→ SOURCE TEXT:
Solterra Senior Living to build three low-income assisted living projects totaling $66M
June 1, 2017
Phoenix Business Journal
Angela Gonzales, Senior Report
Scottsdale-based Solterra Senior Living is building three low-income assisted living projects totaling $66 million.
The first project, called Bridgewater Deer Valley, is set to open its doors June 5 in a former Comfort Inn hotel in north Phoenix, with a midtown Phoenix location to open in 2018. A third location is slated to break ground in Avondale later this year.
Each community is expected to employ 100 full-time and part-time employees when they reach full capacity.
The 166-room Bridgewater Deer Valley at 2641 W. Union Hills Drive will cost $17 million to develop. The architect is Devenney Group and the general contractor is Caliente Construction. J-Bar Cos. is the developer.
The second Bridgewater project is at Third Avenue and Indian School Road on a 2-acre parcel. The 132-room building will be seven stories high, said Steve Jorgenson, president and CEO of Solterra Senior Living.
The third Bridgewater project in Avondale will break ground later this year. That project will be 152 rooms and cost $23 million to develop.
The midtown Phoenix and Avondale projects are being designed by Orcutt/Winslow and built by Kitchell.
Founded 10 years ago, Solterra Senior Living has four other senior retirement communities focusing on private pay patients.
Jorgenson said he was approached by an East Coast group that was interested in developing low-income housing tax credit properties. They partnered on the Bridgewater projects to provide assisted living for low-income residents.
For the two Phoenix properties, they used Phoenix Industrial Development Authority to procure the bonds and will use Arizona Industrial Development Authority for the Avondale project.

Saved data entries
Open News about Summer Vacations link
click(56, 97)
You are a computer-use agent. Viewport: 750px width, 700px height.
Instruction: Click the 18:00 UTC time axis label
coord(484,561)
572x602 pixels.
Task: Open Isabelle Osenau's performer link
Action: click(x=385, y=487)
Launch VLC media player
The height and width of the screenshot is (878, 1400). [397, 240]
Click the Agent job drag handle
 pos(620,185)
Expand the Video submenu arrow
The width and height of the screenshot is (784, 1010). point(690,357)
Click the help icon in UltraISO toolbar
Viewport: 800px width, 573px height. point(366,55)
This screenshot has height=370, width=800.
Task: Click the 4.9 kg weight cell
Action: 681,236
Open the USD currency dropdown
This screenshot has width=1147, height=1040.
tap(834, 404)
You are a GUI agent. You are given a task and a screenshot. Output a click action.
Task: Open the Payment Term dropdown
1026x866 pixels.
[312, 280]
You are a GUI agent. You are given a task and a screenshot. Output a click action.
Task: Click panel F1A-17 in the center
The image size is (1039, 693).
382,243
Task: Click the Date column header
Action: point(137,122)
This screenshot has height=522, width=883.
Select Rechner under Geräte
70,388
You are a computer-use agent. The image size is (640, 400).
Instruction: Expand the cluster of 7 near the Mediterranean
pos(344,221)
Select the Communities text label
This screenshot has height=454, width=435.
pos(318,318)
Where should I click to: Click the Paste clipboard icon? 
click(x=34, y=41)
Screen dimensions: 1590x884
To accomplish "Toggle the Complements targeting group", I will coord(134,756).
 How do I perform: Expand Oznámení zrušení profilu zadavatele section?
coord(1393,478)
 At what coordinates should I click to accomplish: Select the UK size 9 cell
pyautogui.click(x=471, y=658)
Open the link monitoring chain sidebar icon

→ TASK STATEMENT:
Copy the part of the article on Solterra's low-income assisted living projects from "The second Bridgewater" up to and including "for low-income residents.". The rows are separate material and have nothing to do with the article.

→ SOLUTION FOR THIS TASK:
The second Bridgewater project is at Third Avenue and Indian School Road on a 2-acre parcel. The 132-room building will be seven stories high, said Steve Jorgenson, president and CEO of Solterra Senior Living.
The third Bridgewater project in Avondale will break ground later this year. That project will be 152 rooms and cost $23 million to develop.
The midtown Phoenix and Avondale projects are being designed by Orcutt/Winslow and built by Kitchell.
Founded 10 years ago, Solterra Senior Living has four other senior retirement communities focusing on private pay patients.
Jorgenson said he was approached by an East Coast group that was interested in developing low-income housing tax credit properties. They partnered on the Bridgewater projects to provide assisted living for low-income residents.